China has said it will overhaul its visa regime in a bid to attract foreign talent, especially in high-technology industries, to bridge what officials have described as an alarming “talent deficit” that is challenging the government’s plans to transform the growth model.

New official figures have starkly exposed the challenge faced by China in retaining its top talent even as outdated visa restrictions have posed barriers to attracting the brightest minds from elsewhere — a challenge similar to the one faced by India and other developing countries.

In 2012, as many as 148,000 Chinese obtained overseas citizenship, while China granted only 1,200 permanent residency “green cards” to expatriates, according to the State Administration of Foreign Experts Affairs (SAFEA), a body set up with the sole aim of attracting overseas talent.

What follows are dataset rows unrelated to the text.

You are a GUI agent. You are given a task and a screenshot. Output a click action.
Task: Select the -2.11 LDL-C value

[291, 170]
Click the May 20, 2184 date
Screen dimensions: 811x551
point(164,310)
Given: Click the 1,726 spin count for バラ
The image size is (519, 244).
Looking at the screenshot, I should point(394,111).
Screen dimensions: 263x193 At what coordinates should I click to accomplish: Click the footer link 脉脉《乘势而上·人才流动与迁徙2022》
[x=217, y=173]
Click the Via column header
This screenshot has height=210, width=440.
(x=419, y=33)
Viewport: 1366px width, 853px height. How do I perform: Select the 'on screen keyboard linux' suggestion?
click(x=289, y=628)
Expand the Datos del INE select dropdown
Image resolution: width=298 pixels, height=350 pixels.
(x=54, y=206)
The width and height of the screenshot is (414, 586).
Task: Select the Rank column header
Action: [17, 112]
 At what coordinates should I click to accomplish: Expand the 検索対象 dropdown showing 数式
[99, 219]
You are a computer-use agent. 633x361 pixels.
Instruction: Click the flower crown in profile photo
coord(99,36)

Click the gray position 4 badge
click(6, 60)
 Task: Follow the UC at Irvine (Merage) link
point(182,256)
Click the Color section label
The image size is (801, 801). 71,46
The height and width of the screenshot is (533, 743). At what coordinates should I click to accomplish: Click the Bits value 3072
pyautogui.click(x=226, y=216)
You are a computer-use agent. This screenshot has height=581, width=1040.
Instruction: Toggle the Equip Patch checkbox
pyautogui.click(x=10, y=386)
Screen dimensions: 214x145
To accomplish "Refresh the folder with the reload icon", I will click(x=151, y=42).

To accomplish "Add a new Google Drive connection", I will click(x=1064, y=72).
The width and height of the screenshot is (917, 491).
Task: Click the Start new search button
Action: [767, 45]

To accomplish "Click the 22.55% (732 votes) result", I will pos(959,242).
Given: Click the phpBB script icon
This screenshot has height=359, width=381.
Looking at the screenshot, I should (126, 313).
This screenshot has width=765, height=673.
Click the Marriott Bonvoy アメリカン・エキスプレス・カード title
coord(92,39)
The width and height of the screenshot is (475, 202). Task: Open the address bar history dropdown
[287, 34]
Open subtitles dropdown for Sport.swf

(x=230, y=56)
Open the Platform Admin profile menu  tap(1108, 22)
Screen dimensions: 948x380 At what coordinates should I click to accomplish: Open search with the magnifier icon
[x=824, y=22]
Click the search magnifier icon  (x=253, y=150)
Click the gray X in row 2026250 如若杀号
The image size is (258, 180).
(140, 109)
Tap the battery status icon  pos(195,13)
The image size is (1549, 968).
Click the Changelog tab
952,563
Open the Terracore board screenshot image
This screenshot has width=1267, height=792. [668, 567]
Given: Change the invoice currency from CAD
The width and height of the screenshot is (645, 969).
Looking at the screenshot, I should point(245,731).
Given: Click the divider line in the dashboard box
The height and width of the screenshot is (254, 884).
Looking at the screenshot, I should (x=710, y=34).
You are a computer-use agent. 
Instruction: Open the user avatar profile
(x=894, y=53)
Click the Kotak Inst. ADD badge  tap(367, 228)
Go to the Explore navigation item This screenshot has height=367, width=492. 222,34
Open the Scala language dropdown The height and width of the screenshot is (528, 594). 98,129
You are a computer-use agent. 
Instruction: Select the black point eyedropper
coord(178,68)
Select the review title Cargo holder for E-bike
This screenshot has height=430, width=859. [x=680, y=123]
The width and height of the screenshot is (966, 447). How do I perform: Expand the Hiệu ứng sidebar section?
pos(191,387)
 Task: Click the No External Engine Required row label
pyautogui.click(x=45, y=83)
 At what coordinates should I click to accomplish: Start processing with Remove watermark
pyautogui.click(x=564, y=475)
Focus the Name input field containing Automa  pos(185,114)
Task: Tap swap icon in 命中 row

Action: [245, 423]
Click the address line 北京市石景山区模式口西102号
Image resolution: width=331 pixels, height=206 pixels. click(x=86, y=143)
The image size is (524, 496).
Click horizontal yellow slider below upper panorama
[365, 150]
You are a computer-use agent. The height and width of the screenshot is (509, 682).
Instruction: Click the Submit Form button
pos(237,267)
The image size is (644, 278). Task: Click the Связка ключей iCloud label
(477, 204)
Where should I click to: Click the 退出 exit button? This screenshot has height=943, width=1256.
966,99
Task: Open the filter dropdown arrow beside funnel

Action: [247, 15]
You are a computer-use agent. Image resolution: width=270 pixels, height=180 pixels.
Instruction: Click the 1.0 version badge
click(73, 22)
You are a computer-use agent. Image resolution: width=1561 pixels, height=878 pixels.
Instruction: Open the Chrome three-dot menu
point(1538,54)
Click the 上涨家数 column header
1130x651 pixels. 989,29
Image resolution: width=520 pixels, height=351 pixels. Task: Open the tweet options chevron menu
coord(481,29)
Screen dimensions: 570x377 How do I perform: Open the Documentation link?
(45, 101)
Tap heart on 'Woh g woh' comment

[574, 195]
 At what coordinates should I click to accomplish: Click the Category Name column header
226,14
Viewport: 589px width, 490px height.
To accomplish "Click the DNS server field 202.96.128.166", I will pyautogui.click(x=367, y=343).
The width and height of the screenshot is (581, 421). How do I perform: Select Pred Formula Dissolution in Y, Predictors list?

As many as 613,000 overseas professionals came to work in China in the same year, but most were on temporary work visas, according to the agency.

The SAFEA’s head, Zhang Jianguo, said the agency now plans to make it easier for foreign professionals to receive long-term residency permits in a bid to attract talent needed for the government’s plan of transforming growth away from the State-investment, export-led model to high-tech, innovation-led and sustainable development.

Zhang said professionals with expertise in new energy and green sectors would especially be given preference, as China battles a pollution problem that is, at the same time, driving away both Chinese and expatriate talent. Underlining the challenge companies are facing to hold on to talent as pollution levels worsen in cities such as Beijing and Shanghai, last month Japanese electronics firm Panasonic said it would begin paying employees here a “pollution premium” to encourage them to stay.

Green Card

Zhang said China would begin by expanding its hard-to-get version of the “green card” — a permanent residency certificate that began to be issued in 2004 and has, till date, been given to only 6,000 foreigners.

Preference has, so far, been given only to those who invest at least $500,000 and those with “skills needed by the State”, he told the official China Daily . The government has also introduced a new “R visa” for foreigners with “skills urgently needed in China”, such as in high-tech industries, to enable long-term stay and multiple entries, he said. Currently, most foreigners are given either one year or five year visas.

The SAFEA move follows a major initiative launched last year to retain top Chinese talent to stem China’s “brain drain”, especially in research.

The government said it will offer hundreds of millions of Yuan worth of “seed funding” for Chinese entrepreneurs who return. This followed the publishing of an official survey that found that eight out of 10 top experts in science and engineering who went overseas to study had no plans to return to China.

The government has launched a “coordination group on specialists” to spearhead the initiative and encourage Chinese scientists and researchers living in the West to return.

The group has been given a target of bringing back 2,000 Chinese specialists in Information Technology, aerospace and biotechnology, and has been given a 600 million Yuan (around $ 100 million) fund that will be earmarked for returnees pursuing research in the sciences.